Gaming Democracy: Elite Dominance During Transition and Prospects for Redistribution
University of Chicago - Department of Political Science
Victor A. Menaldo
University of Washington - Department of Political Science
February 28, 2011
British Journal of Political Science, July (2014).
Inequality and democracy are far more compatible empirically than predicted by social conflict theory. This paper speaks to this puzzle, identifying the scope conditions under which democratization induces greater redistribution. Because autocrats sometimes have incentives to expropriate economic elites, who lack reliable institutions to protect their rights, elites may prefer democracy to autocratic rule if they can impose roadblocks to redistribution under democracy ex ante.

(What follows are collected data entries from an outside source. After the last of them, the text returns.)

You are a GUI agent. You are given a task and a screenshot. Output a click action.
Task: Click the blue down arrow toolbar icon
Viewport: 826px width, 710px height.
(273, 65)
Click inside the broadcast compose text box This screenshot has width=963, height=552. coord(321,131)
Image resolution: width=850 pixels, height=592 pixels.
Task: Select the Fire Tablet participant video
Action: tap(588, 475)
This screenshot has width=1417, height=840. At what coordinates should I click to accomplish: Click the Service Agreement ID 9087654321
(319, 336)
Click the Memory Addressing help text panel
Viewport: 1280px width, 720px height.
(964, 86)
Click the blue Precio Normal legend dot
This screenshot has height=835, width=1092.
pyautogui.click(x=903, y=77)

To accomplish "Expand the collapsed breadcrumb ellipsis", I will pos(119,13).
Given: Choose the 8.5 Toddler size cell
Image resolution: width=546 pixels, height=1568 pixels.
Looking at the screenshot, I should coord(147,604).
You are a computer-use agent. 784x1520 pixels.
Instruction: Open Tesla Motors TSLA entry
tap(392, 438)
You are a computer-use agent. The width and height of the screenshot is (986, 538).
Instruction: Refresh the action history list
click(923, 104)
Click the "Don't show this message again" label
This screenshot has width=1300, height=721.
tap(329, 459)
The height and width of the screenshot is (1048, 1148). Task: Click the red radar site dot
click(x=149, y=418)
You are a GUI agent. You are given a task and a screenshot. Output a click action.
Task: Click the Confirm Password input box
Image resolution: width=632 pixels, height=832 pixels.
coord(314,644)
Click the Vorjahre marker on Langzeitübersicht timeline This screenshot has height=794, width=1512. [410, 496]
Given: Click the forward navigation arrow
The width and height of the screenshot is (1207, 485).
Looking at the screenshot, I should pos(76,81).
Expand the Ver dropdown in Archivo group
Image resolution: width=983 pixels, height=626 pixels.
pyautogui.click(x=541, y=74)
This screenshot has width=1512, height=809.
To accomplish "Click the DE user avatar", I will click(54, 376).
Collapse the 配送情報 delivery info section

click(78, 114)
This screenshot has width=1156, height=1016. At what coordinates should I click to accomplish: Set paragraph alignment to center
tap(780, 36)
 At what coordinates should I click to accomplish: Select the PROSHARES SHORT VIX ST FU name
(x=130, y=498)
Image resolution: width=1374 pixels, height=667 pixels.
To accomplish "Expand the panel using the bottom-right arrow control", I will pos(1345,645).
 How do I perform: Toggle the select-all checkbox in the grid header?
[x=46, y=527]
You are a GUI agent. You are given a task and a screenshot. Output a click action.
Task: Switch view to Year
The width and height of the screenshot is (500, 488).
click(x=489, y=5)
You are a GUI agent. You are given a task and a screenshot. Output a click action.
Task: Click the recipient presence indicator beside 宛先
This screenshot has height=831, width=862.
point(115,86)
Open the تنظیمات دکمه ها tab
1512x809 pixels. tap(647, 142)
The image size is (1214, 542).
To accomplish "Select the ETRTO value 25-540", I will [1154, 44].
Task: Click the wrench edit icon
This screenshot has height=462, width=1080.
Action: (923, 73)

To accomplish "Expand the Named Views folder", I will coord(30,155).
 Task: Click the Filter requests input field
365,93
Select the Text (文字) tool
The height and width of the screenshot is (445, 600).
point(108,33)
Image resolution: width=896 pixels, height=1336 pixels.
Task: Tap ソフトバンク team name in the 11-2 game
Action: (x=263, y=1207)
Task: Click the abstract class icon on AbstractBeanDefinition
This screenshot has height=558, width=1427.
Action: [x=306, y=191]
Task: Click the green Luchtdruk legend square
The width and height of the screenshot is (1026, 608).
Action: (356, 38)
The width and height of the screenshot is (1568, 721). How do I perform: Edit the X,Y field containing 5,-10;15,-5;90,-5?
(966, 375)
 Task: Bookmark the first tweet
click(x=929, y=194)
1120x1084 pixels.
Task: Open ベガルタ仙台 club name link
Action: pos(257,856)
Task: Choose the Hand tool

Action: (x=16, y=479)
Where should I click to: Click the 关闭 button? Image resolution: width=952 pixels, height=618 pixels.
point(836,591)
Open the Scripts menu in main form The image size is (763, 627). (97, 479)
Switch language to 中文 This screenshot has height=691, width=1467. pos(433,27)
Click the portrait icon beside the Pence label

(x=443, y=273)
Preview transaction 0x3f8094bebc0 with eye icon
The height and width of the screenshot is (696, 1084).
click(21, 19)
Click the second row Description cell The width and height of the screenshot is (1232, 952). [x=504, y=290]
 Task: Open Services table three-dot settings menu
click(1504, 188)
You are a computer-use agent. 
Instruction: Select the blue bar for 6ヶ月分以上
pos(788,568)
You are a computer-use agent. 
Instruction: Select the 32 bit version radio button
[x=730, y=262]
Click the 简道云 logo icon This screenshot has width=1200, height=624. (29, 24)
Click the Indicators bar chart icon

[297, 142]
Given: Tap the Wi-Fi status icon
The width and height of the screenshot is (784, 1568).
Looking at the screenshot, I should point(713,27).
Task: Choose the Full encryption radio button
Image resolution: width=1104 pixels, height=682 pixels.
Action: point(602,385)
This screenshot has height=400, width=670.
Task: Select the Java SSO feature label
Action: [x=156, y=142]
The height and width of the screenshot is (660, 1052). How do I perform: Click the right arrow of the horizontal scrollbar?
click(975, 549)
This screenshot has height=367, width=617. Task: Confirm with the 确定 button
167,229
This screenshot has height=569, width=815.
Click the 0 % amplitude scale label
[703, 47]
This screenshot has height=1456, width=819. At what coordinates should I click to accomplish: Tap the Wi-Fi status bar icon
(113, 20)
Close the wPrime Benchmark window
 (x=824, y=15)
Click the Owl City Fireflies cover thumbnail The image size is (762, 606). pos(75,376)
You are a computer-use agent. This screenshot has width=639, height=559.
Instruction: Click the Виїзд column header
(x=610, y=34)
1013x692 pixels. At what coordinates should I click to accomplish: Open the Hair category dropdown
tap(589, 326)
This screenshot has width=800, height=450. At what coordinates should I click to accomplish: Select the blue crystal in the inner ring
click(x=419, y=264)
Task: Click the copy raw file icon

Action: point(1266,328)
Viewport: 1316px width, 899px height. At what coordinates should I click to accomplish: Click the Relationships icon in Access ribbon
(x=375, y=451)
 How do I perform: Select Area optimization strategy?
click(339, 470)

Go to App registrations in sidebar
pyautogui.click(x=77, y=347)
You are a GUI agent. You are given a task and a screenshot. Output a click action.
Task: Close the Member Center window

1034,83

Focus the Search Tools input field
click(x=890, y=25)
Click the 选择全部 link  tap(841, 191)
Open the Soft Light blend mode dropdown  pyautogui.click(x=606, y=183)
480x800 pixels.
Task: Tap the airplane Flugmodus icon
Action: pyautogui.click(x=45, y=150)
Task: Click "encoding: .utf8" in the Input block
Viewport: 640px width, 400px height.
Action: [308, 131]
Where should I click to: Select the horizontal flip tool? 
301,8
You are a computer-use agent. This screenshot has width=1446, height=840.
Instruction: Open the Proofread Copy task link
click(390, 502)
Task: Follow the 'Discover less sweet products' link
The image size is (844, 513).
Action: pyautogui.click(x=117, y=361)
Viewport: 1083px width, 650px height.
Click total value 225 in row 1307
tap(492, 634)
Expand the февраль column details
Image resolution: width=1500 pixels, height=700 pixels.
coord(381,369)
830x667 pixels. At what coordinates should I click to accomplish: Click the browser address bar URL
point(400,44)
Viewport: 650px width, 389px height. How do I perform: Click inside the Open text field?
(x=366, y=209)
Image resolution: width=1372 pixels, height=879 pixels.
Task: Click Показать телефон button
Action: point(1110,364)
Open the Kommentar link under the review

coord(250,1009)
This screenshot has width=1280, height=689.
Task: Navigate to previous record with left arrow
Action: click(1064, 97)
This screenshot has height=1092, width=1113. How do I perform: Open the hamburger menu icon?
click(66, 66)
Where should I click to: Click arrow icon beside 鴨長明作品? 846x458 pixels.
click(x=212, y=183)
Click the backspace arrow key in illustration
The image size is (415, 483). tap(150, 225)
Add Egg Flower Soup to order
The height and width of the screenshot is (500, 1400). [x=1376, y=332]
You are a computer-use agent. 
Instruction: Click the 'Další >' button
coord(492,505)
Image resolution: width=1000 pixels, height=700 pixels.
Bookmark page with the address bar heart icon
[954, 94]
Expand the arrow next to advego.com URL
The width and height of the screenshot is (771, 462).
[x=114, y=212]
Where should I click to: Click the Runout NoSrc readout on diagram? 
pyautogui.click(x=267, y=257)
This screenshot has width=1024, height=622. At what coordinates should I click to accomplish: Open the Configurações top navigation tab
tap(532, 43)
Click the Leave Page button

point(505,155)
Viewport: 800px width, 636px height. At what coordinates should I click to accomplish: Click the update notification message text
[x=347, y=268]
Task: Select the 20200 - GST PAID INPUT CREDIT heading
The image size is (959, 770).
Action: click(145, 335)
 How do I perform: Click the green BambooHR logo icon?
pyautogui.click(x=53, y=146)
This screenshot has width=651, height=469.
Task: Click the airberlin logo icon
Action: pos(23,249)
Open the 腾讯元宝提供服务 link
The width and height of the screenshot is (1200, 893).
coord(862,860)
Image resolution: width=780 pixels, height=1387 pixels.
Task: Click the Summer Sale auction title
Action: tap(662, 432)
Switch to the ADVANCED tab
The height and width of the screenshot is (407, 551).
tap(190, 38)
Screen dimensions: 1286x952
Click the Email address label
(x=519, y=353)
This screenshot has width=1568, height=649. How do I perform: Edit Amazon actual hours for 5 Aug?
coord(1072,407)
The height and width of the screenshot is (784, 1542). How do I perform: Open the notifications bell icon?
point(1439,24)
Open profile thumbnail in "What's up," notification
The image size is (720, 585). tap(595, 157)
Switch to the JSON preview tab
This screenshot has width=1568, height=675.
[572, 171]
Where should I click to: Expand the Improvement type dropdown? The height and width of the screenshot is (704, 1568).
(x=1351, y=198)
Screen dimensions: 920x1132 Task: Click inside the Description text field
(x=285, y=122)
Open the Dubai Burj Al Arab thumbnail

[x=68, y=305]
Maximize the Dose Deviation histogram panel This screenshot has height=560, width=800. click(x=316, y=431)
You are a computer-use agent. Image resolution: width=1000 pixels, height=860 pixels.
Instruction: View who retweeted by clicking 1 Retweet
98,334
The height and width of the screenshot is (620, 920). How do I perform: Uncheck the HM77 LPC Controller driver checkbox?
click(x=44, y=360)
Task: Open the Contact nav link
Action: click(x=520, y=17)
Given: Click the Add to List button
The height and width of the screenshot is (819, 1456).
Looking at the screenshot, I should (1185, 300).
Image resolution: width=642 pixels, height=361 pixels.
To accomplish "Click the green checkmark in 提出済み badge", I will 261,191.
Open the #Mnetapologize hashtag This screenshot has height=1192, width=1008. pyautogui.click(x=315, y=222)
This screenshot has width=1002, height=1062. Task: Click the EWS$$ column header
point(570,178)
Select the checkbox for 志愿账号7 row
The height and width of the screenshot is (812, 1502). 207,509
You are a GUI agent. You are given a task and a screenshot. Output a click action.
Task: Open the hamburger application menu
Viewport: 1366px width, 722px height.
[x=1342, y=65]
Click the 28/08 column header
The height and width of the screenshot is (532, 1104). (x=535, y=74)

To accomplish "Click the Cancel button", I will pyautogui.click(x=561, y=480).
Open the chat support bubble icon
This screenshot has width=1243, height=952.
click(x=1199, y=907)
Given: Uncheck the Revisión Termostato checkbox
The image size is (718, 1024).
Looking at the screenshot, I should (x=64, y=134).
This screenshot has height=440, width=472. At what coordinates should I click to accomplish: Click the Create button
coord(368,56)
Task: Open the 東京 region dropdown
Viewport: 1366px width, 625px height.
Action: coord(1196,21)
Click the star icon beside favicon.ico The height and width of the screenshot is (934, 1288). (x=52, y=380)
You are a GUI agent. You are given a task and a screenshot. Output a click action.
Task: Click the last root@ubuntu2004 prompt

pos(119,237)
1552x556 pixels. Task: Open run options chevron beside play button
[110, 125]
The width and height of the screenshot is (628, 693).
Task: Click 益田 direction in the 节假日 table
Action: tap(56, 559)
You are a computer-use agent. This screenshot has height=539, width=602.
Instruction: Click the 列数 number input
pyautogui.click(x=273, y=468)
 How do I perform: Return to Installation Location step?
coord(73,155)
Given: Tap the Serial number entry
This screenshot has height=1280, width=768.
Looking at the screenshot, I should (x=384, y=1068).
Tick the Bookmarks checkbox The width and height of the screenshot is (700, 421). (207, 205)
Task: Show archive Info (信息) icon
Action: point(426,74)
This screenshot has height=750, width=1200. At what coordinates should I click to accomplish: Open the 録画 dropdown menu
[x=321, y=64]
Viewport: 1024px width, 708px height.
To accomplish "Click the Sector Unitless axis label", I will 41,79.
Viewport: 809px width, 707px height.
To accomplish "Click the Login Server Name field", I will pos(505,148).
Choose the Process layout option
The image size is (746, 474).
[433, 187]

Using global cross-sectional time-series data (1972-2008), we find that only if elites are politically weak during transition, as when there is revolutionary pressure, is there a relationship between democracy and redistribution. Redistribution is also greater if a democratic regime can avoid adopting and operating under a constitution written by outgoing elites and instead create a new constitution that redefines the political game. This finding holds across three different measures of redistribution and instrumental variables estimation. We also document the ways in which elites “bias” democratic institutions.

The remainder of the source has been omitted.